After finishing a mad dash through Kevin Hearne’s Iron Druid series — seven books in about a month and a half — I decided to go back to some classics and re-read Douglas Adams’ Hitchhiker’s Guide to the Galaxy series. Which in turn got me thinking about the BBC TV series that first got me hooked on it in the first place, and, well, one thing led to another I ended up whiling away a Monday night with three hours of Vogon poetry and Babel fish and nice hot baths.
The first time I saw the show, it was on a gloriously lazy Saturday afternoon in the early ’80s. Our local PBS station — the one that had introduced me to Monty Python and Fawlty Towers — marathoned all six episodes, and it felt like every single one of my friends had been glued to a TV that weekend, because come Monday, the endless Holy Grail quotes gave way to the words of Ford and Zaphod and Marvin. We had our new passwords to the secret club of geekery.

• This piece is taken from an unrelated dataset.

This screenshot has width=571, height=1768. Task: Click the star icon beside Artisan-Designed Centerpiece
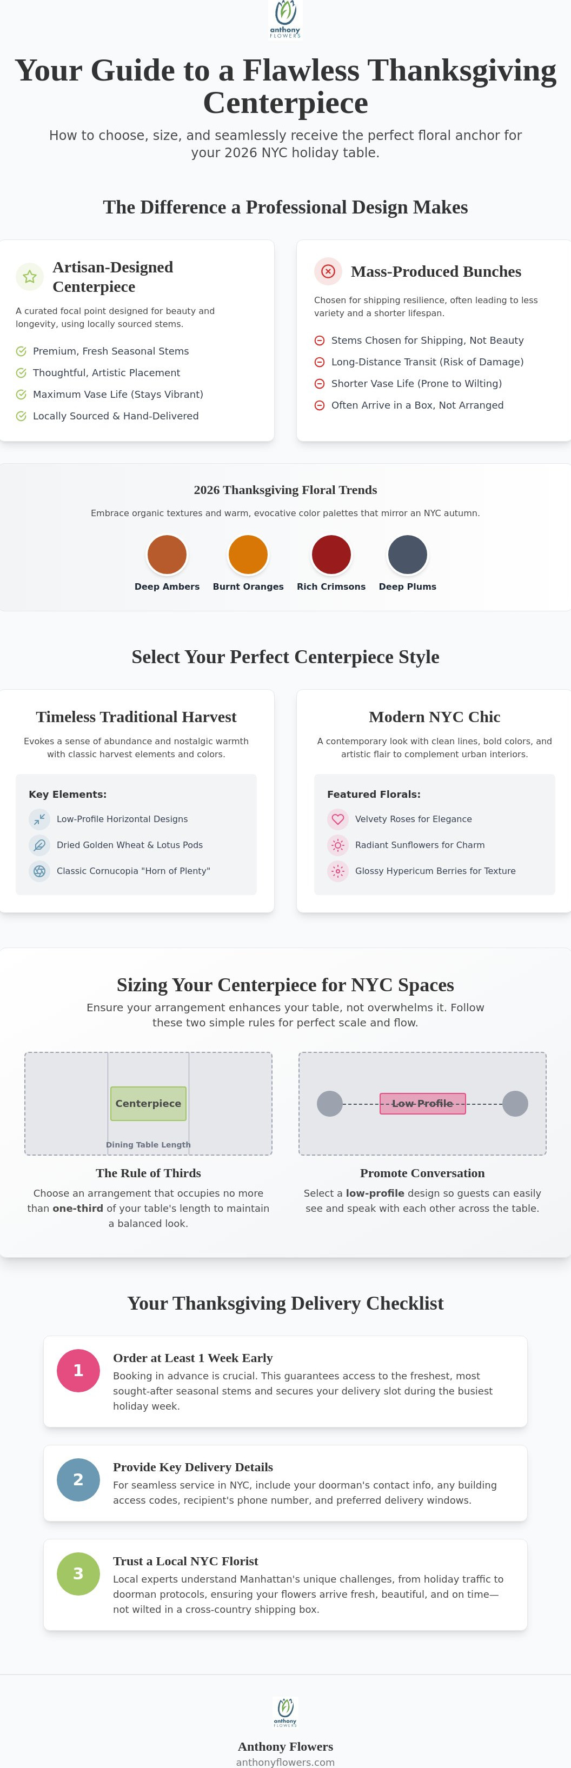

And while today there are still those wonderful surprising geek discoveries, it doesn’t feel quite the same. Things are more hyped, for one. My knowledge of Hitchhiker going in to my first viewing was a few black and white images and a paragraph or two in Starlog magazine. Which made watching it unfold before my eyes a thrill. Now? We’d have preview articles and primers and Twitter feeds and Reddit AMAs. We’d have to tiptoe around spoilers. It feels a lot harder to just stumble on to something. To feel like you’re keeper of some secret lore, and get that charge of excitement when you meet someone else who knows.
Then again, we don’t have to wonder who else knows; we can get on Twitter and Facebook and find hundreds of them seconds after the thing is seen. Today’s geeks will never be as lonely as we were. Which, oddly, I find both good and bad. Nobody needs the awkwardness of feeling like there’s no one else who thinks the way you do. But I’d be lying if I said there wasn’t something special about feeling like a lone point of geek light, the solitary sage storing our secret lore. Our hidden source of comfort and joy that was ours and ours alone.
That’s never coming back though. We’re too connected. And too catered to. The geeks have won. But it would be nice if we remembered when we were the underdogs. When we were a club, not a demographic. When our stuff was few and far between, and cherished all the more strongly for it.